Dawn French and Jennifer Saunders, British comedians par excellence, used to do very funny skits of pop songs and TV shows. One of these, The House of Idiot, parodied The House of Eliott, a BBC drama from the 1990s set in a 1920s fashion house run by two sisters. French and Saunders brilliantly poked fun at all the absurdities of that show, with a recurring joke about a storyline that involved… missing buttons. Buttons, buttons, buttons. Where were they?

And it was to The House of Idiot’s buttons this critic’s mind returned during Only Gold (MCC Theater, through Nov. 27), a new musical-with-dance set in 1920s Paris with music and lyrics by singer-songwriter Kate Nash, who also stalks around the stage narrating events. The book is by Ted Malawer and Andy Blankenbuehler, the multi-award winning choreographer—including the Tony for Hamilton­—who also choreographs and directs the show. Instead of buttons, there is a necklace—and just as in The House of Eliott/Idiot, the saga of the necklace, the mentioning of the necklace, the everything of the necklace, is endless.

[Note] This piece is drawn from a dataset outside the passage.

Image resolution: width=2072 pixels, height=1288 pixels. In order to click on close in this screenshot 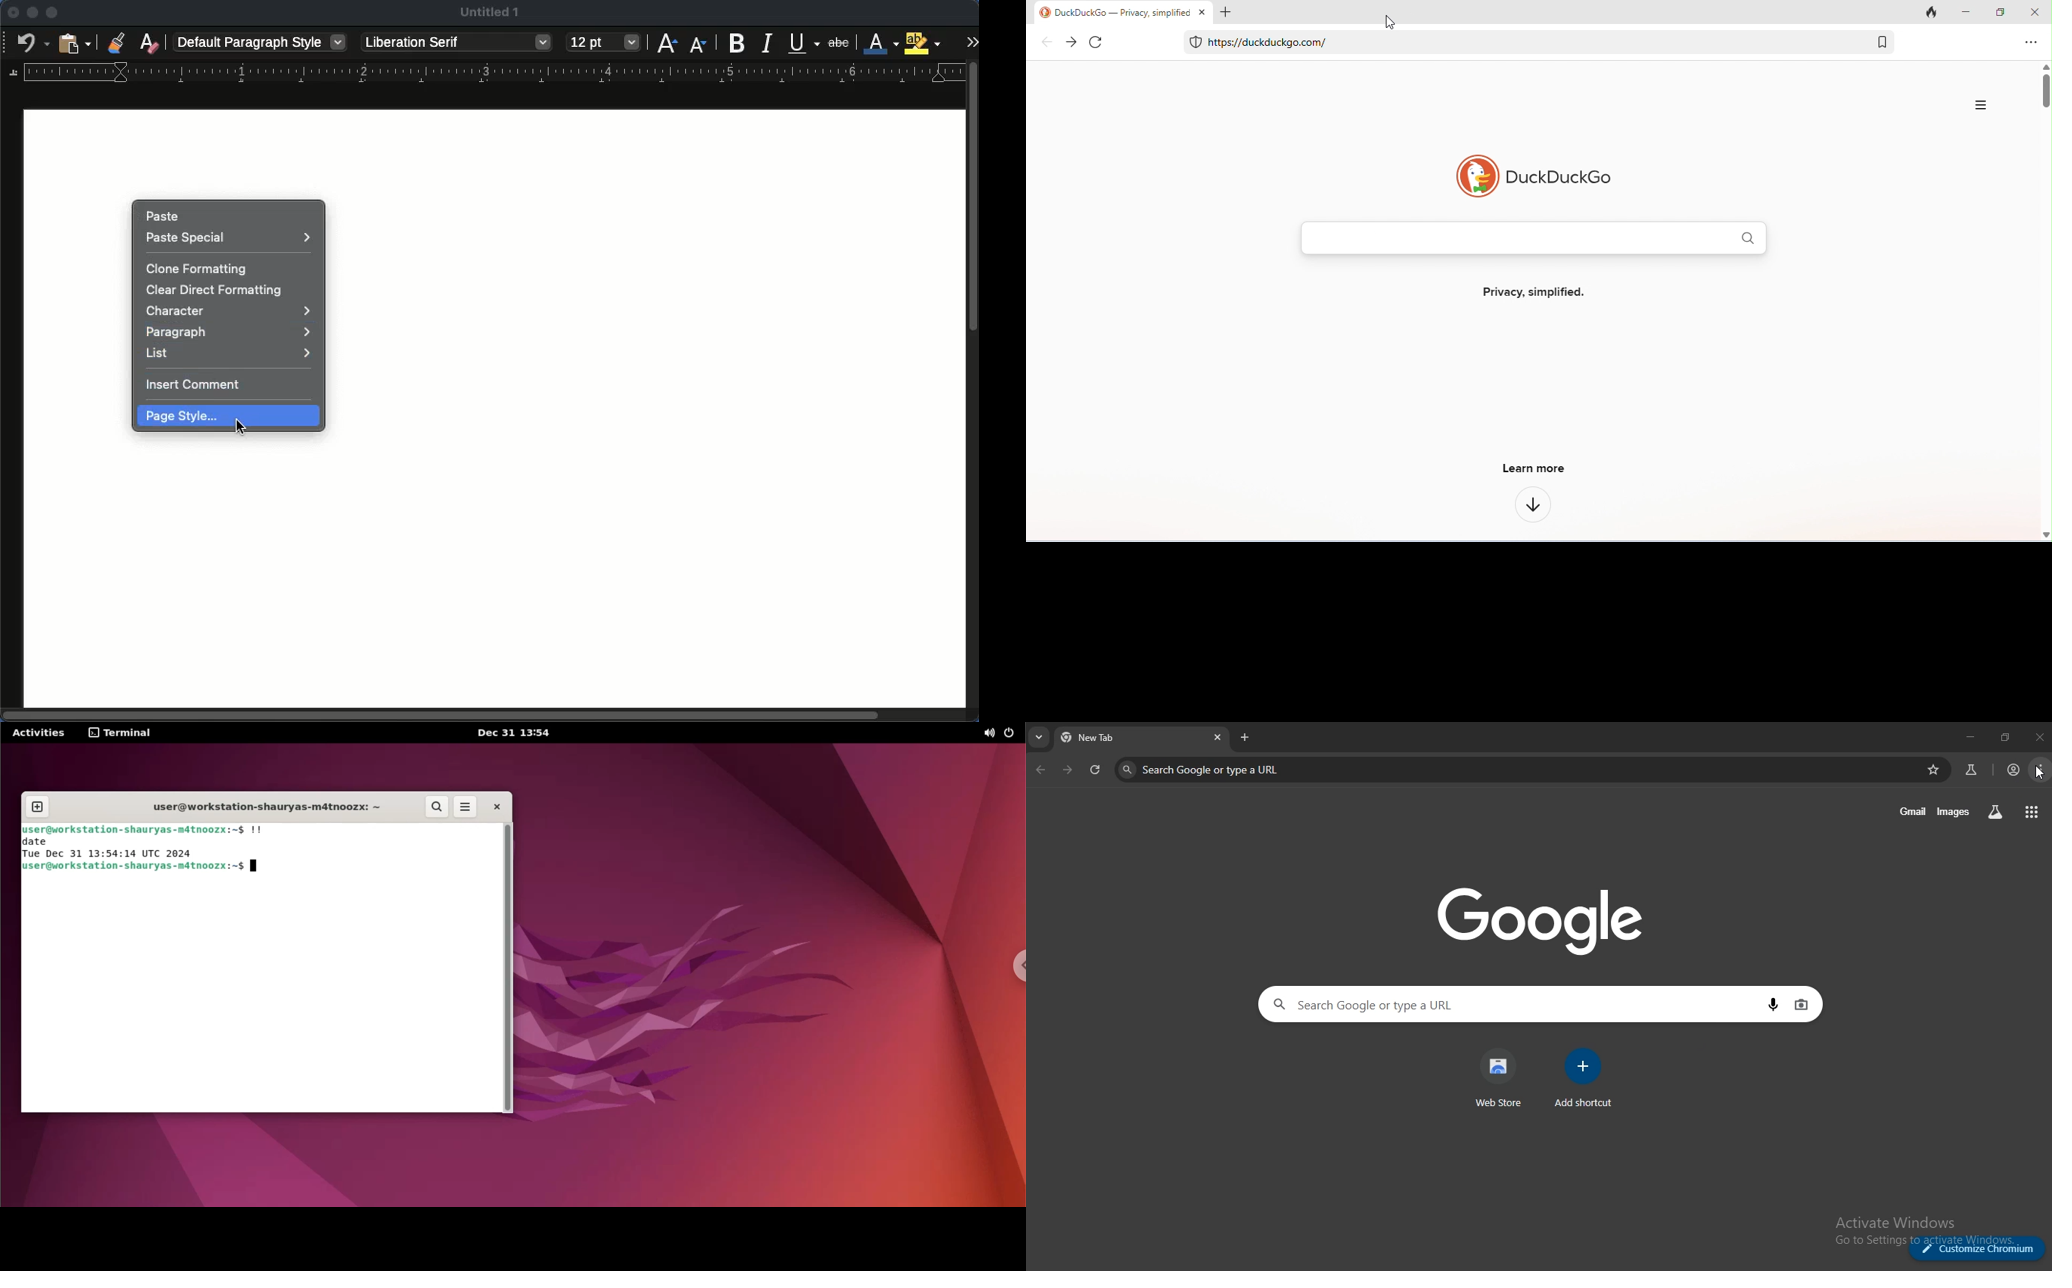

The original necklace is a lost item of cherished lineage—a gift from gruff King Belenus (Terrence Mann) to his wife Queen Roksana (Karine Plantadit) many years before in Paris. Since then the business of running a country called Cosimo (great name for a fictional country, but sounds confusingly like Kosovo!), living in a palace, wearing fabulous clothes (the show’s gorgeous costumes are by Anita Yavich), and generally being rich, have mysteriously taken a toll on the couple. Most of the show involves them grouching at each other for no fundamentally major reason, while a replacement necklace is being prepared by jeweler/designer Henri (Ryan Vandenboom).